[TASK BRIEF]: Filter the data below and copy out every line that contains the word "fare".

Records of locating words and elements

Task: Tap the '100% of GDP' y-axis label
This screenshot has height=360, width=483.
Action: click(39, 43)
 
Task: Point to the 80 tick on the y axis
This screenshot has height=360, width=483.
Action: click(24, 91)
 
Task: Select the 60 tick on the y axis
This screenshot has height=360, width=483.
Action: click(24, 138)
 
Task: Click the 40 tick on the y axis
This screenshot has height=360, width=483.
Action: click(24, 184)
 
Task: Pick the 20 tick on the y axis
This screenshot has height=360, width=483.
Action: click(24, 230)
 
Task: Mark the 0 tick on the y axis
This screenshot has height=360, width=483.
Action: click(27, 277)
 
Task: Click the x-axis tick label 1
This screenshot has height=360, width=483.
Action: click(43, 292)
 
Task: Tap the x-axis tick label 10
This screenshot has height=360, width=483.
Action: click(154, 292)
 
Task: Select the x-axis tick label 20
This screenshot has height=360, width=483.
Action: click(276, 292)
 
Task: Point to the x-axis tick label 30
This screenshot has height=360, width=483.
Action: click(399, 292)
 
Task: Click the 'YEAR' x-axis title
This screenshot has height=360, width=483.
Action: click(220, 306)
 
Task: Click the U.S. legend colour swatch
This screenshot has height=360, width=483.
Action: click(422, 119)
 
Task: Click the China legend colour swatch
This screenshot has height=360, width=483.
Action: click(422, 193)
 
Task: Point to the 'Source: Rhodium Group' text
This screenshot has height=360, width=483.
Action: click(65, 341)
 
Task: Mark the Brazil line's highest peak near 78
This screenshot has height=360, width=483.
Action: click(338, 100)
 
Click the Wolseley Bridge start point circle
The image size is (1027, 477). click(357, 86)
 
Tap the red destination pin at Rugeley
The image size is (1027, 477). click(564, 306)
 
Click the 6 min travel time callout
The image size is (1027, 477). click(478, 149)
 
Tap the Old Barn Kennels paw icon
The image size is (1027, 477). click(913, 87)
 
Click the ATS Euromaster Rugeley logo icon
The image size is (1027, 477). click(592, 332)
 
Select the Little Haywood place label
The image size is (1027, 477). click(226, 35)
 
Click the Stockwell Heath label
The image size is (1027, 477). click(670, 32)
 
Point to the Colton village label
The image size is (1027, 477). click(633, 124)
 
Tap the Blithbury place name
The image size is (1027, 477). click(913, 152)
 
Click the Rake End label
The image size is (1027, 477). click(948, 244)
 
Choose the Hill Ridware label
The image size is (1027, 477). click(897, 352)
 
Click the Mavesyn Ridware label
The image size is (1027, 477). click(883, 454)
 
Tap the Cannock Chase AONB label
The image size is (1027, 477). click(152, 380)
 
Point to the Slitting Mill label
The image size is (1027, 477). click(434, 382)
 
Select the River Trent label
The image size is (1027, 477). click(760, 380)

--

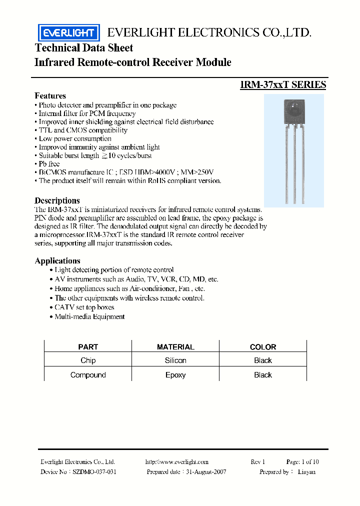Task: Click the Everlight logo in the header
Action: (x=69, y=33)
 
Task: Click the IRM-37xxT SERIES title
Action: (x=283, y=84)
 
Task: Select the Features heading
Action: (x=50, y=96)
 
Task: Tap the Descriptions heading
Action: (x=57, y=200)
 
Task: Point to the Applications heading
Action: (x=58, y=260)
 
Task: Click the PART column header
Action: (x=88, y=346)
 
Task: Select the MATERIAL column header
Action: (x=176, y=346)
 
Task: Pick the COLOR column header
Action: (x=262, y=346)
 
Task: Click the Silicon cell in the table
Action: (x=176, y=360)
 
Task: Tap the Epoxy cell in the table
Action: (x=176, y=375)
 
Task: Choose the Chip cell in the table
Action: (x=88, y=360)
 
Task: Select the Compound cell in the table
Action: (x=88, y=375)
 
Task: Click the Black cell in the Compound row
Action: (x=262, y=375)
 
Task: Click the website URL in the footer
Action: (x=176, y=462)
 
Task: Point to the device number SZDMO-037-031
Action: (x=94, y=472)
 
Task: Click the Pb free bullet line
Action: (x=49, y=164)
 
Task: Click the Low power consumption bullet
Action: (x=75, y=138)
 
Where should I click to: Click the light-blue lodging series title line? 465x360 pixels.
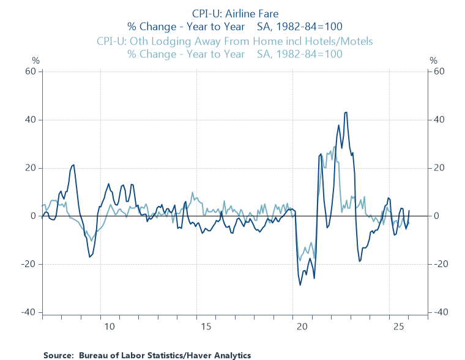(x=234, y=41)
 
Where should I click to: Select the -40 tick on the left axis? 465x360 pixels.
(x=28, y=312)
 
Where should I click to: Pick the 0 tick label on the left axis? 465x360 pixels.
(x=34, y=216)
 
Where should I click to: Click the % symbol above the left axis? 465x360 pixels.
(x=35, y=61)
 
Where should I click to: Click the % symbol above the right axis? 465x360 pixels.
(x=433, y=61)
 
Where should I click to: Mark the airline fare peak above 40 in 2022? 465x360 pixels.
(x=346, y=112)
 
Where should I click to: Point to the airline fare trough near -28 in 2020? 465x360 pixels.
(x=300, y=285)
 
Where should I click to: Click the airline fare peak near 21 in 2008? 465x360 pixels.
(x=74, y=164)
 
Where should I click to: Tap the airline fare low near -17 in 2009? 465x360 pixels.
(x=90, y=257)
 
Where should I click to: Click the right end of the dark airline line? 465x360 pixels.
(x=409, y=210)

--

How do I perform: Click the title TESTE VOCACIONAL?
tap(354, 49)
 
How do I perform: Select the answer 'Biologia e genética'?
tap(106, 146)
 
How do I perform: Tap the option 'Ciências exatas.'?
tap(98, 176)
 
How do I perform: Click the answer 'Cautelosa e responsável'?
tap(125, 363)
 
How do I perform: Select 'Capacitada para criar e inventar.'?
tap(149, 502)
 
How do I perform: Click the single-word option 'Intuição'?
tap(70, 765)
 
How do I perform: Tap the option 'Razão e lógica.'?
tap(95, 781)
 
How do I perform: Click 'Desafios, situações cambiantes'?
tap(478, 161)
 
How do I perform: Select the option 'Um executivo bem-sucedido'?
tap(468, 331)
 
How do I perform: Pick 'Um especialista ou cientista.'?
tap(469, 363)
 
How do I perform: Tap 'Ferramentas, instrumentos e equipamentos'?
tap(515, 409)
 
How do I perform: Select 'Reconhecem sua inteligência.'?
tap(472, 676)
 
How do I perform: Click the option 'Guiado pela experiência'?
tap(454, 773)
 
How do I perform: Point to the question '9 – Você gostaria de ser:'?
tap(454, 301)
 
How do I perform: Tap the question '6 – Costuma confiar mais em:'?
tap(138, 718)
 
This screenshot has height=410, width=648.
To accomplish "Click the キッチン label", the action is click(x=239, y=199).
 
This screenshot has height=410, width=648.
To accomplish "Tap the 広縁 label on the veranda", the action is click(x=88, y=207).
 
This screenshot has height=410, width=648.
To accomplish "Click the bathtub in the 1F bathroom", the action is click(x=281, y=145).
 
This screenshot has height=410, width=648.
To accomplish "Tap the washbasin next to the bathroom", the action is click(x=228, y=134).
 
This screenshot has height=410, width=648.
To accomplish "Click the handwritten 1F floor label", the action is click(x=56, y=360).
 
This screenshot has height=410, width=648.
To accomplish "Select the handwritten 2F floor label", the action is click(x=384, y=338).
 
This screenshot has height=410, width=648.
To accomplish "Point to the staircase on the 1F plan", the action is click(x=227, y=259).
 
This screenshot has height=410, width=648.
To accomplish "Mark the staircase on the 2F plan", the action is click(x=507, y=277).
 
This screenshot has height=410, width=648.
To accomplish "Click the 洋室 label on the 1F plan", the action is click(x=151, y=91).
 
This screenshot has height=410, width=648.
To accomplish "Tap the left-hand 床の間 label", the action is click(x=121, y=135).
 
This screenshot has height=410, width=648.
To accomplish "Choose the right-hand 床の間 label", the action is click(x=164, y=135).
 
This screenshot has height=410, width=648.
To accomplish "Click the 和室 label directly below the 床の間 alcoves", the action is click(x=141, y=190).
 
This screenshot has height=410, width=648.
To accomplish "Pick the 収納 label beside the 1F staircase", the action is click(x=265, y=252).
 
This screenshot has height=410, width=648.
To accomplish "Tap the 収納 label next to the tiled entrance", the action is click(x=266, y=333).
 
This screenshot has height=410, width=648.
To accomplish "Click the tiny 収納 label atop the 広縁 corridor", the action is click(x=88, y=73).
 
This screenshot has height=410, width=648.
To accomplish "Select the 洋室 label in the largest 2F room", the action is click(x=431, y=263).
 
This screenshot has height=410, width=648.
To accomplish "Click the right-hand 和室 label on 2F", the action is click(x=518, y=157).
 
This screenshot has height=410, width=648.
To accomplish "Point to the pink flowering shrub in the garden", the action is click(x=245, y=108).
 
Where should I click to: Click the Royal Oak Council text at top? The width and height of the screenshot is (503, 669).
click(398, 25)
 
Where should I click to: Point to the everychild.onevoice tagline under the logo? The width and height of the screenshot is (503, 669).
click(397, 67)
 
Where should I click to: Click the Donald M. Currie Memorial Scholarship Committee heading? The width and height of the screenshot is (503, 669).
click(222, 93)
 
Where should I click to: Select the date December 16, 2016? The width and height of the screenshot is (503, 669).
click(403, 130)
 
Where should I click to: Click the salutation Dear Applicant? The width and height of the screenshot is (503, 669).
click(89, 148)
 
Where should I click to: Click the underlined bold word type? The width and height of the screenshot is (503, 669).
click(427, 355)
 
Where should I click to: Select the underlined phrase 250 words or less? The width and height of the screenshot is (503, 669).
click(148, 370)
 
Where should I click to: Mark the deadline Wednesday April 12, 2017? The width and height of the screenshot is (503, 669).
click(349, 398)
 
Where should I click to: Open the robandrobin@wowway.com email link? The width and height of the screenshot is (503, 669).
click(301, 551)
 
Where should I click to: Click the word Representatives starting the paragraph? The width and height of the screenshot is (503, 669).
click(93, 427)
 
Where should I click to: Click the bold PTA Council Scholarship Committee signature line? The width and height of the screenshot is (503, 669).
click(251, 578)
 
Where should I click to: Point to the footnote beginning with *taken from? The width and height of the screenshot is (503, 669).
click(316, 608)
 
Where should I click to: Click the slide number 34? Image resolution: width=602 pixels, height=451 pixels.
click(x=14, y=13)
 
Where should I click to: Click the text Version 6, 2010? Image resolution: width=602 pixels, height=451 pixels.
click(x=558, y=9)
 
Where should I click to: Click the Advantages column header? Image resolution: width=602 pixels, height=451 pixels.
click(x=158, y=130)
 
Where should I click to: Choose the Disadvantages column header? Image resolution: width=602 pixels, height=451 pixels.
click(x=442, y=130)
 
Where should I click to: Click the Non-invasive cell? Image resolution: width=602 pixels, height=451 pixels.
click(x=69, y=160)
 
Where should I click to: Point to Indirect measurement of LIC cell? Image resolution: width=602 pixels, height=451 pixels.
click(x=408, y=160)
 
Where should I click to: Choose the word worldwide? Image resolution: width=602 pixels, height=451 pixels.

[RESULT FOR THIS TASK]:
Where should I click to: Mark the airline fare peak above 40 in 2022? 465x360 pixels.
Where should I click to: Point to the airline fare trough near -28 in 2020? 465x360 pixels.
Where should I click to: Click the airline fare peak near 21 in 2008? 465x360 pixels.
Where should I click to: Tap the airline fare low near -17 in 2009? 465x360 pixels.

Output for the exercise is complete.